Party elections for the Labor leadership will take place Monday as scheduled, after candidate Erel Margalit pulled his petition to the Petah Tikva District Court asking to delay the vote and dropped out of the race, throwing his support to Isaac Herzog.
As a result, nine months after Ehud Barak bolted the party, more than 66,000 registered party members will be choosing a new party chairman next week.
The candidates appeared yesterday before the Labor executive committee in Beit Berl, in a last-ditch effort to garner support. The event, taking place in the shadow of the social protests, was punctuated by repeated calls from the crowd for "social justice."

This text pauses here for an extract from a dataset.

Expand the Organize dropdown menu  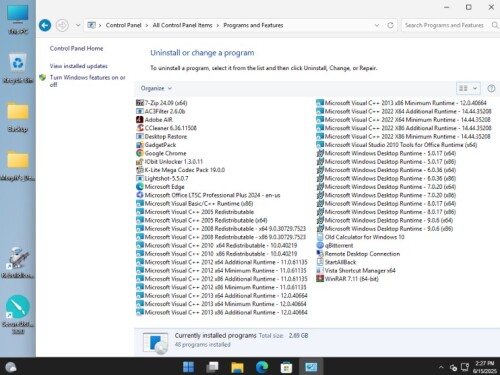pos(156,88)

MK Shelly Yachimovich caused a storm when she called on voters to support either her or Amir Peretz, saying they were the only two "relevant" candidates.
"Voting for any other candidate, good as he may be, is a waste of a ballot," Yachimovich said.
Two polls of Labor voters released yesterday support Yachimovich's contention. In a poll taken by the Sarid Institute for Channel 2, Yachimovich was ranked first, with 42 percent of the vote, with Peretz following with 25 percent, Herzog with 16 percent and Amram Mitzna with 15 percent.
Another survey conducted by Prof. Yitzhak Katz for Radio 103 yielded almost identical results: Yachimovich was given 42 percent of the vote, Peretz 24 percent, Herzog 17 percent and Mitzna 15 percent.
Margalit, a venture capitalist who had entered the Labor race in April with a call to "revolutionize" the party, had held lengthy talks with both Herzog and Mitzna in an effort to come to an agreement that would result in only one of the three remaining in the race, thus increasing his chances of winning. But Mitzna refused to withdraw under those terms.
All the candidates tried to win the public support of the party's elder statesman, Benjamin Ben-Eliezer, who has yet say whom he backs.
Peretz, in his address, promised that if elected, he would reopen party branches that had been closed for financial reasons.
He did not relate to a Haaretz report of an evolving political axis between him and Meretz MK Ilan Ghilon that may lead the two parties to run together in the next general election.